Indeed! Since FOSS projects flaunt all the "best practices" and still achieve the holy-grail of "extremely valuable, generally reliable, often trustworthy, and readily used" software" then why don't corporations co-opt the FOSS methods?

More about this later…

April 4, 2006

Are companies ready to be open?

Filed under: Open Business — BigBaaadBob @ 7:23 pm

Today's Wall Street Journal had an article entitled "The Inside View: Employee blogs can put a human face on companies. But that's not always a good thing." (April 3, 2006 page R7)

The question is, do companies really want an open communication path between their employees and their customers?

For a scary exercise:

Probably the most interesting comment in this story is "[one expert] suggests limiting blogging lower-level engineers and product experts". The concern is that "top executives who blog may not seem believable."

Hmmmm…..

Is the end-to-end principle a force of nature?

Filed under: Miscellaneous — BigBaaadBob @ 6:53 pm

I've written before about the end-to-end principle. Today a colleague sent me a link about Van Jacobson's network channels. I noticed this quote: "The key to better networking scalability, says Van, is to get rid of locking and shared data as much as possible, and to make sure that as much processing work as possible is done on the CPU where the application is running. It is, he says, simply the end-to-end principle in action yet again." Yet again?

This got me to thinking of all the places this principle shows up. Examples:

  • The Network Neutrality issue where it is argued that innovation occurs at the ends of the network, and thus the center or core should be agnostic to all traffic types.
  • The so-called "long tail" effect, where an end-to-end principle allows small consumers to find small suppliers and transact business that would otherwise not be possible.
  • Politics, where Tip O'Neal famously said "all politics is local": it occurs at the ends of the channels connecting politicians and their constituents.

I guess the fact that it is called a "principle" should be a clue, but it is startling how many places you find it if you go a-lookin'.

Yet, if it is truly a "force of nature", then why do so many in the telecom business work so hard bucking this force by trying to build networks that provide complicated services, like IMS? Insurgent services (like, say, Google Talk) are ignoring the "intelligent core" and instead creating edge services depending on a mostly dumb network.

Take a simple service like, say, encryption: the end-to-end principle would predict that the best place to encrypt transmitted data is at the ends of the channel. (My understanding of data security principles would cause me to reach the same conclusion.) Would the market accept a network-provided encryption service?

The end-to-end mindset leads to wildly different system architectures than does an "intelligence in the core" mindset, hence many of the battles we see today.

The broadband debate: are you an openist or a deregulationist?

Filed under: Open Access — BigBaaadBob @ 4:37 pm

All the world can be divided into openists or deregulationists.

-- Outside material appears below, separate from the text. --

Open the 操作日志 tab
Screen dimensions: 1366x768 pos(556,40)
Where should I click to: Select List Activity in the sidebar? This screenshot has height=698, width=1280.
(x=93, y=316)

At least according to Tim Wu as argued in his paper The Broadband Debate: A User's Guide.

I recently attended a lecture at the Havard Berkman Center where Mr. Wu described this regulatory divide. (Notable attendees included Scott Bradner of IETF fame and David Isenberg author of the The Rise of the Stupid Network.)

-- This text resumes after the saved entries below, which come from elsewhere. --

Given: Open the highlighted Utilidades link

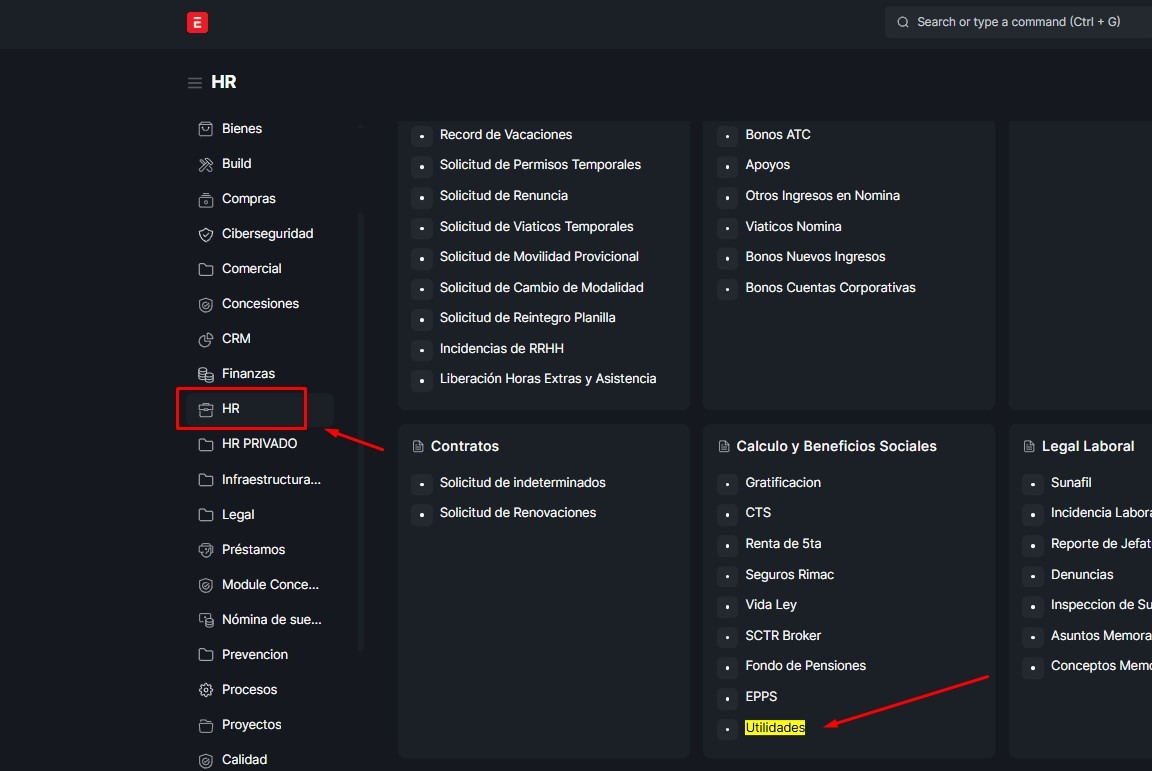Looking at the screenshot, I should [x=775, y=728].
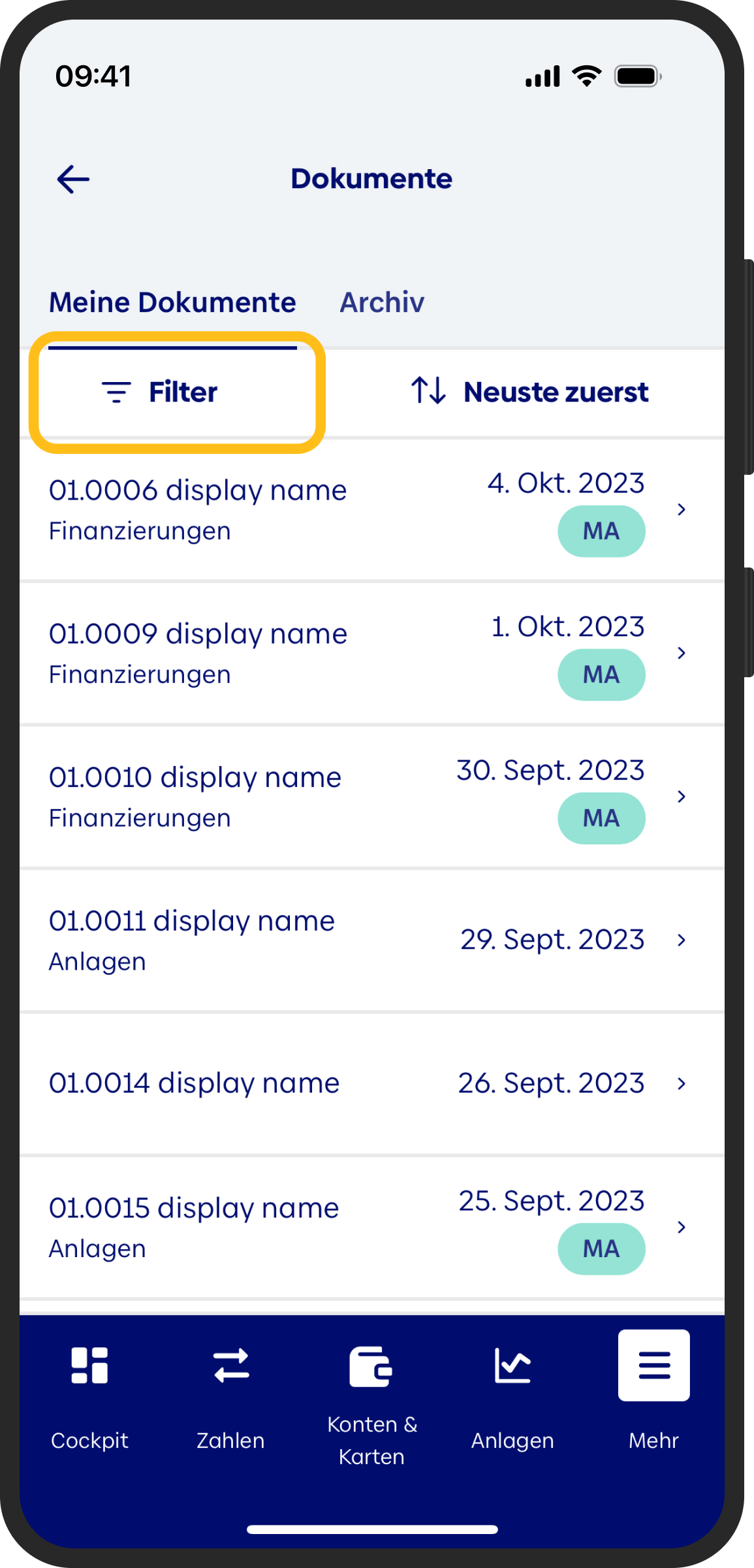Tap the battery status icon
Image resolution: width=754 pixels, height=1568 pixels.
pos(638,76)
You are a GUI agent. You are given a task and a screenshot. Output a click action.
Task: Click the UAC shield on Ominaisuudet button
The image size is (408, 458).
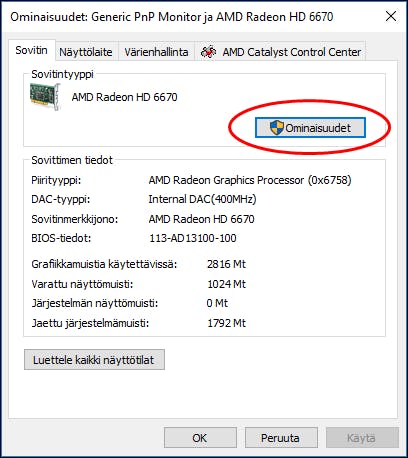(276, 128)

Central to this debate is the so-called end-to-end principle which argues that technical and economic forces tend to push services to the edge of the network. Those who believe this thesis tend to be openists. Those who reject it tend to be deregulationists. I've learned, however, that there is a big difference between Internet types and Telco types as to what is the core and what is the edge of a network. That's a topic I have much more to say about in the future! From my point of view, both sides are "regulationists" in the sense that they wish to establish by regulation policies that favor their views. This is important because network "open access" reglulations are currently progressing through the FCC rulemaking process.